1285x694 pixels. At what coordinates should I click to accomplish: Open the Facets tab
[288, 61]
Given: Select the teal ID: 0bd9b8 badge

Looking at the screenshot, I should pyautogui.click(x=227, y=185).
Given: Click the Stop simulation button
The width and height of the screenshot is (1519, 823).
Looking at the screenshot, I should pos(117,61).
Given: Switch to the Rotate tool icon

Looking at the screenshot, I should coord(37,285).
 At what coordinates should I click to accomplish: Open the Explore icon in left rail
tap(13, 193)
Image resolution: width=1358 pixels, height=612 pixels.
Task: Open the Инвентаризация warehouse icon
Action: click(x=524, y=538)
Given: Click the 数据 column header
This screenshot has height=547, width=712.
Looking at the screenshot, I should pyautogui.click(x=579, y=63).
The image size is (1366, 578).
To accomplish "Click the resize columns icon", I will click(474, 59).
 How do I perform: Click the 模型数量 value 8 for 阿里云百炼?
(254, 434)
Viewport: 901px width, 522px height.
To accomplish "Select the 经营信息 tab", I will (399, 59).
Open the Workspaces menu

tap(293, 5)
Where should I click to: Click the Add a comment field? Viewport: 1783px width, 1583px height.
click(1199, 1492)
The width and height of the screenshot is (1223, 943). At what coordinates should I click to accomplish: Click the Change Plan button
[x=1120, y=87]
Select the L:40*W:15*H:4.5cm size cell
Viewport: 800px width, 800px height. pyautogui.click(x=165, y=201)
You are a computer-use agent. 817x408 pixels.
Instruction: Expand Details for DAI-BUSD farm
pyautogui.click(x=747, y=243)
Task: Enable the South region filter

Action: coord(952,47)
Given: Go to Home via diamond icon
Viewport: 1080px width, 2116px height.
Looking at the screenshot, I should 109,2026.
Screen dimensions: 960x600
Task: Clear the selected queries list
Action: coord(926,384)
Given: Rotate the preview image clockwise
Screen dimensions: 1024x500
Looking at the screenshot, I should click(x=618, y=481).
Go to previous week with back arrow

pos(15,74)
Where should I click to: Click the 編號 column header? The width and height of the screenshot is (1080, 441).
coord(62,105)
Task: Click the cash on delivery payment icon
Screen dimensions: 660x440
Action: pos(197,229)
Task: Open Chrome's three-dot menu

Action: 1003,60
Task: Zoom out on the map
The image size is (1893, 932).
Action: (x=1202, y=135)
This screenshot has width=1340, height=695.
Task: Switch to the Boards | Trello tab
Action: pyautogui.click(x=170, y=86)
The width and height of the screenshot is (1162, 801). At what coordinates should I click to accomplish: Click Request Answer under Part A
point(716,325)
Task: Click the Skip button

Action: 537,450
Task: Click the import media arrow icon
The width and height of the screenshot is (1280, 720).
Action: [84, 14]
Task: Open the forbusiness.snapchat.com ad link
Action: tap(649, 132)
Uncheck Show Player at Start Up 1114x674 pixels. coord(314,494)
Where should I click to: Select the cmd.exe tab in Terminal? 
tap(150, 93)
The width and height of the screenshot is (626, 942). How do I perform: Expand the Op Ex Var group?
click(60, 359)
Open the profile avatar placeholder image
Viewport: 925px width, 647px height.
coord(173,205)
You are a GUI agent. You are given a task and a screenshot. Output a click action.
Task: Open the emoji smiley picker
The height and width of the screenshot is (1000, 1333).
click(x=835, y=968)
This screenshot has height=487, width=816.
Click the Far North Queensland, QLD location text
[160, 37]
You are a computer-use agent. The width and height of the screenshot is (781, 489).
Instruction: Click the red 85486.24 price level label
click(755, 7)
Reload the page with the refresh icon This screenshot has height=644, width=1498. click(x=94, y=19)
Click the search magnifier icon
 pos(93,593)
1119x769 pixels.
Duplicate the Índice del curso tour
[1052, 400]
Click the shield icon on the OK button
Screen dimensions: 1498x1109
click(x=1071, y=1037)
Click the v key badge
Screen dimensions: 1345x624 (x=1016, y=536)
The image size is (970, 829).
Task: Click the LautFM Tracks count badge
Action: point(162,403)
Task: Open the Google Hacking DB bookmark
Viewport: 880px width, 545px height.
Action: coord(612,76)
# # # # #
Could you write out all the data exactly as it is given?

§ RESULT FOR THIS EXERCISE
1285x694 pixels. At what coordinates should I click to accomplish: Open the Facets tab
[288, 61]
Given: Select the teal ID: 0bd9b8 badge

Looking at the screenshot, I should pyautogui.click(x=227, y=185).
Given: Click the Stop simulation button
The width and height of the screenshot is (1519, 823).
Looking at the screenshot, I should pos(117,61).
Given: Switch to the Rotate tool icon

Looking at the screenshot, I should coord(37,285).
 At what coordinates should I click to accomplish: Open the Explore icon in left rail
tap(13, 193)
Image resolution: width=1358 pixels, height=612 pixels.
Task: Open the Инвентаризация warehouse icon
Action: click(x=524, y=538)
Given: Click the 数据 column header
This screenshot has height=547, width=712.
Looking at the screenshot, I should pyautogui.click(x=579, y=63).
The image size is (1366, 578).
To accomplish "Click the resize columns icon", I will click(474, 59).
 How do I perform: Click the 模型数量 value 8 for 阿里云百炼?
(254, 434)
Viewport: 901px width, 522px height.
To accomplish "Select the 经营信息 tab", I will (399, 59).
Open the Workspaces menu

tap(293, 5)
Where should I click to: Click the Add a comment field? Viewport: 1783px width, 1583px height.
click(1199, 1492)
The width and height of the screenshot is (1223, 943). At what coordinates should I click to accomplish: Click the Change Plan button
[x=1120, y=87]
Select the L:40*W:15*H:4.5cm size cell
Viewport: 800px width, 800px height. pyautogui.click(x=165, y=201)
You are a computer-use agent. 817x408 pixels.
Instruction: Expand Details for DAI-BUSD farm
pyautogui.click(x=747, y=243)
Task: Enable the South region filter

Action: coord(952,47)
Given: Go to Home via diamond icon
Viewport: 1080px width, 2116px height.
Looking at the screenshot, I should 109,2026.
Screen dimensions: 960x600
Task: Clear the selected queries list
Action: coord(926,384)
Given: Rotate the preview image clockwise
Screen dimensions: 1024x500
Looking at the screenshot, I should click(x=618, y=481).
Go to previous week with back arrow

pos(15,74)
Where should I click to: Click the 編號 column header? The width and height of the screenshot is (1080, 441).
coord(62,105)
Task: Click the cash on delivery payment icon
Screen dimensions: 660x440
Action: pos(197,229)
Task: Open Chrome's three-dot menu

Action: 1003,60
Task: Zoom out on the map
The image size is (1893, 932).
Action: (x=1202, y=135)
This screenshot has width=1340, height=695.
Task: Switch to the Boards | Trello tab
Action: pyautogui.click(x=170, y=86)
The width and height of the screenshot is (1162, 801). At what coordinates should I click to accomplish: Click Request Answer under Part A
point(716,325)
Task: Click the Skip button

Action: 537,450
Task: Click the import media arrow icon
The width and height of the screenshot is (1280, 720).
Action: [84, 14]
Task: Open the forbusiness.snapchat.com ad link
Action: tap(649, 132)
Uncheck Show Player at Start Up 1114x674 pixels. coord(314,494)
Where should I click to: Select the cmd.exe tab in Terminal? 
tap(150, 93)
The width and height of the screenshot is (626, 942). How do I perform: Expand the Op Ex Var group?
click(60, 359)
Open the profile avatar placeholder image
Viewport: 925px width, 647px height.
coord(173,205)
You are a GUI agent. You are given a task and a screenshot. Output a click action.
Task: Open the emoji smiley picker
The height and width of the screenshot is (1000, 1333).
click(x=835, y=968)
This screenshot has height=487, width=816.
Click the Far North Queensland, QLD location text
[160, 37]
You are a computer-use agent. The width and height of the screenshot is (781, 489).
Instruction: Click the red 85486.24 price level label
click(755, 7)
Reload the page with the refresh icon This screenshot has height=644, width=1498. click(x=94, y=19)
Click the search magnifier icon
 pos(93,593)
1119x769 pixels.
Duplicate the Índice del curso tour
[1052, 400]
Click the shield icon on the OK button
Screen dimensions: 1498x1109
click(x=1071, y=1037)
Click the v key badge
Screen dimensions: 1345x624 (x=1016, y=536)
The image size is (970, 829).
Task: Click the LautFM Tracks count badge
Action: point(162,403)
Task: Open the Google Hacking DB bookmark
Viewport: 880px width, 545px height.
Action: coord(612,76)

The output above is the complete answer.